Document:
┏━━
Jessie Louisa Whitman (1863-1957) was the niece of the renowned American writer, Walt Whitman. Her interview with Ralph L. Fansler, coupled with her letters, have greatly contributed to Walt Whitman's biographical information.

Early life 
Whitman was born in 1863 to Martha Mitchell Whitman and Walt Whitman's brother, Thomas Jefferson "Jeff" Whitman in Brooklyn, New York. She had one sister, Manahatta "Hattie" Whitman. The family moved to St. Louis in 1868 but remained close to Walt and their other family members on the east coast. In the early 1870s and 1880s, Jessie and Hattie went East for school and spent many summers living with George Whitman in Camden, New Jersey. Walt Whitman was living in the house of George Whitman during this time.
┗━━
Data rows:
┏━━
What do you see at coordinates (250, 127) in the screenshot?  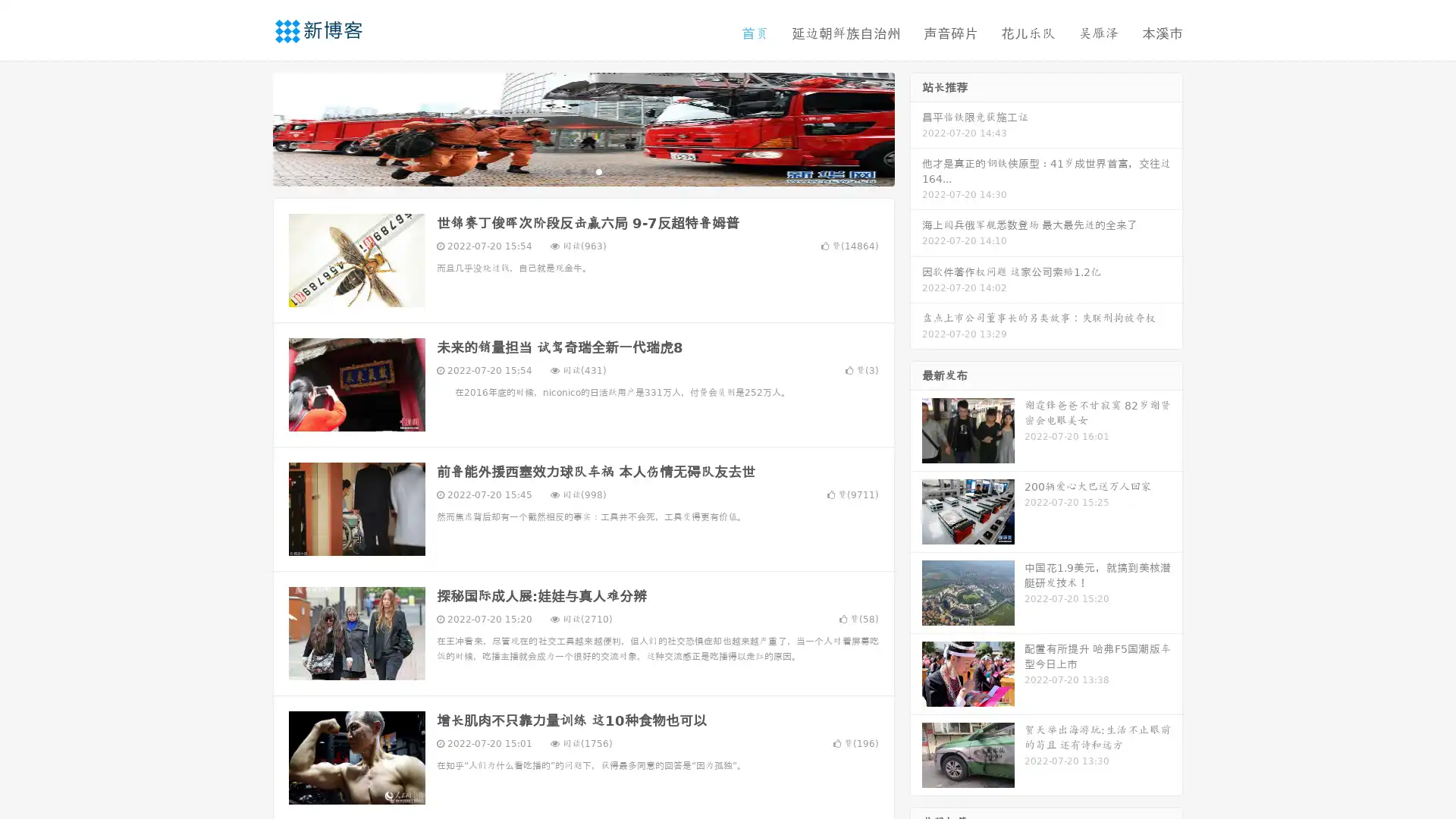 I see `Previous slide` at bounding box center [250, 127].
┗━━
┏━━
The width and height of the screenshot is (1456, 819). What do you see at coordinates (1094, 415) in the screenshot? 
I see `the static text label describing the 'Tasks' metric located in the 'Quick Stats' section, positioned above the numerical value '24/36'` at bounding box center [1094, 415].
┗━━
Work to complete: Echo the text about Jessie Louisa Whitman word for word, everything from "Jessie Louisa Whitman" down to "during this time.". Rely only on the text about Jessie Louisa Whitman and set the data aside.

Reply:
Jessie Louisa Whitman (1863-1957) was the niece of the renowned American writer, Walt Whitman. Her interview with Ralph L. Fansler, coupled with her letters, have greatly contributed to Walt Whitman's biographical information.

Early life 
Whitman was born in 1863 to Martha Mitchell Whitman and Walt Whitman's brother, Thomas Jefferson "Jeff" Whitman in Brooklyn, New York. She had one sister, Manahatta "Hattie" Whitman. The family moved to St. Louis in 1868 but remained close to Walt and their other family members on the east coast. In the early 1870s and 1880s, Jessie and Hattie went East for school and spent many summers living with George Whitman in Camden, New Jersey. Walt Whitman was living in the house of George Whitman during this time.